The apartment context solves the sample distribution problem neatly. Traditional sampling has three failure modes: poor targeting (giving products to anyone who walks by), loss of asset control (the item leaves with the recipient and may never be used), and no purchase signal (you never know if the sample converted). Glimpse addresses all three. The property approval process creates a quality threshold. The product stays in a known location. And QR-code purchase data provides direct conversion tracking – something few experiential marketing programs can offer.
A [related review](/review/poshhupat-i-poslushat) covered a startup that raised $4M to solve the same underlying problem differently: connecting prospective buyers with existing owners of similar products for live demos or peer Q&A, with brand-funded rewards for those owners. That model works for higher-consideration purchases; Glimpse's model is better suited to products where ambient exposure over a multi-day stay creates the conversion without requiring any active human sales effort.
The Host is another direct comparable, having raised $1.5M for essentially the same placement model.
Short-term rentals are the first venue in Glimpse's expansion roadmap, but the company has signaled it will add other property types.

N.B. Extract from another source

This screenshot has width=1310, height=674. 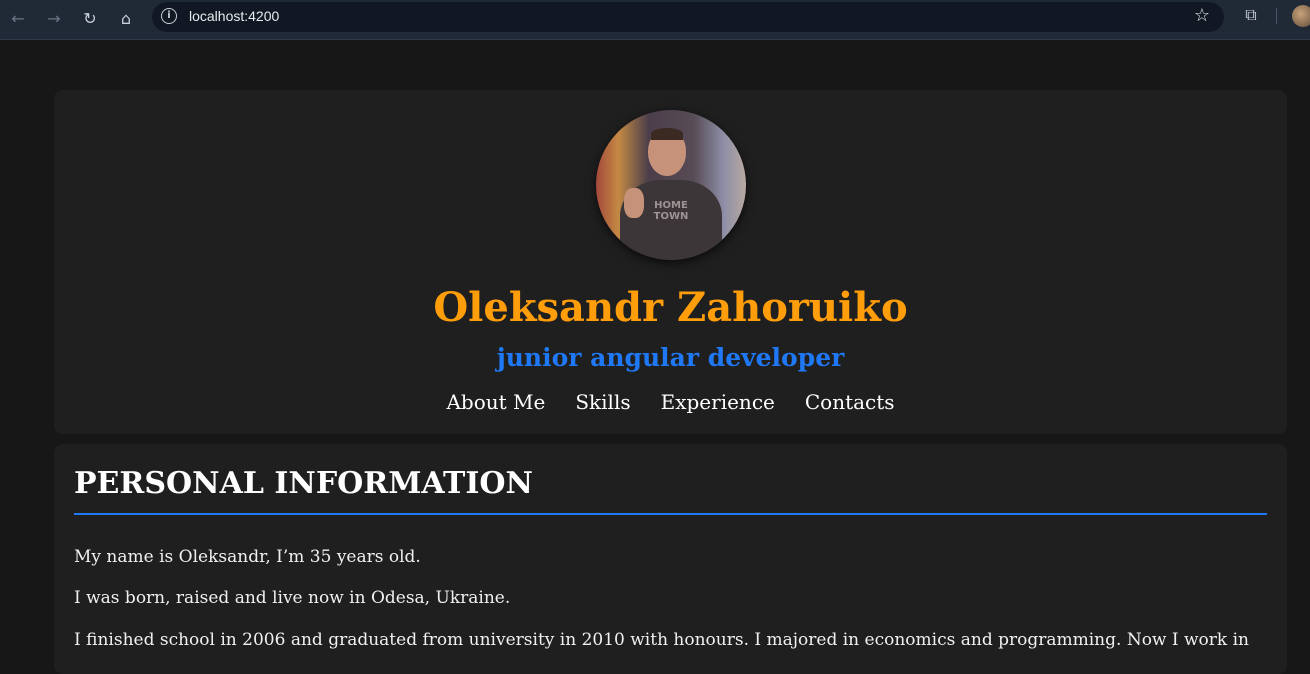 What do you see at coordinates (634, 203) in the screenshot?
I see `photo-hand` at bounding box center [634, 203].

The logical candidates share three characteristics: high foot traffic with recurring new visitors, enough dwell time for genuine product use (not just passive observation), and unit economics where commission income registers as meaningful supplemental revenue for the property operator.

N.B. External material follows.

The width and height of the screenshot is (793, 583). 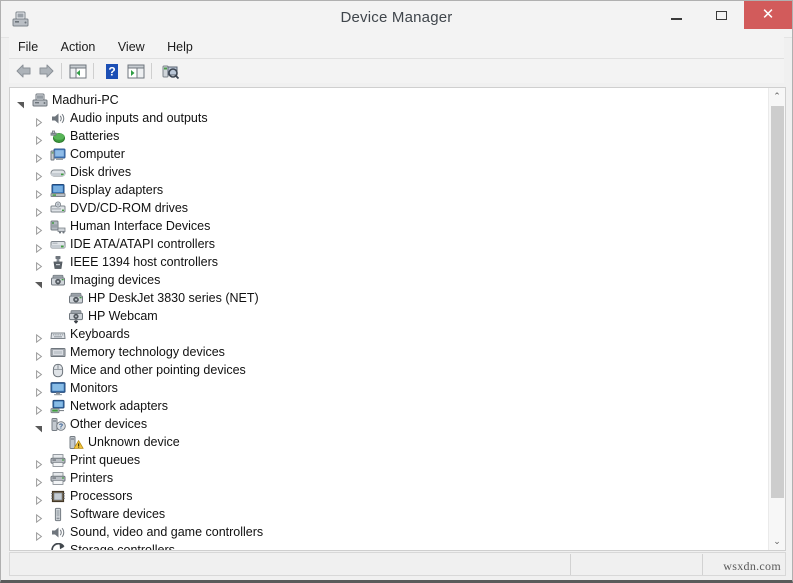 What do you see at coordinates (112, 71) in the screenshot?
I see `help-icon: ?` at bounding box center [112, 71].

Some candidates: boutique fitness studios (equipment, nutrition products), coworking spaces (productivity tools, peripherals, beverages), and boutique hotels are the obvious adjacents. The less obvious angle is B2B: companies furnishing short-term corporate housing or relocating employees are both high-traffic and high-purchase-intent environments for home goods.
For operators considering a product in this space, the constraint worth solving first is the brand pipeline. The placement infrastructure is replicable; getting 150+ quality brands with commission-friendly economics to participate takes time and relationships. That's the durable moat Glimpse is building, and it's also the hardest part to fast-follow.